__What to produce__.
Find the line with "You are a computer-use" in the data below. Repeat it and every line after it exactly, but not the pictures.

• • • •

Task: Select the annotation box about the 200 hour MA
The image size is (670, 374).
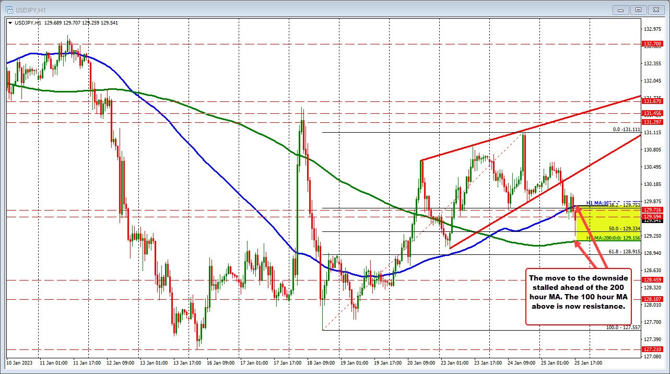Action: click(x=579, y=298)
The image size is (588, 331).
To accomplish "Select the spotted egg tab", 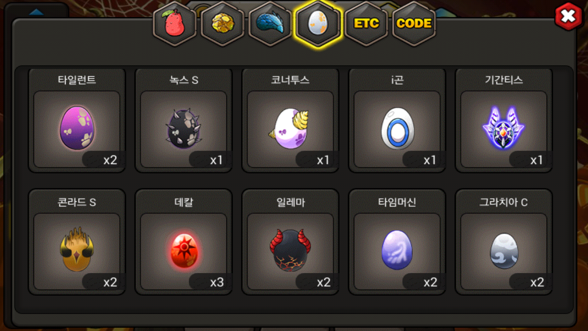I will 318,24.
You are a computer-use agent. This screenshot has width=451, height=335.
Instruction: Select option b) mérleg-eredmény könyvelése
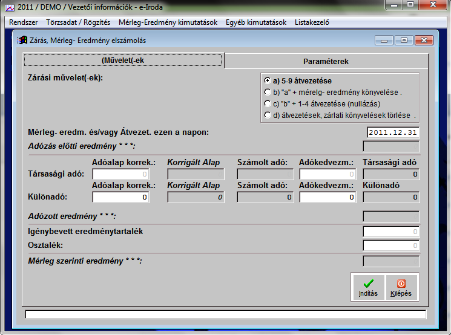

• • • •

__Problem solution__.
You are a computer-use agent. This screenshot has width=451, height=335.
Instruction: Select option b) mérleg-eredmény könyvelése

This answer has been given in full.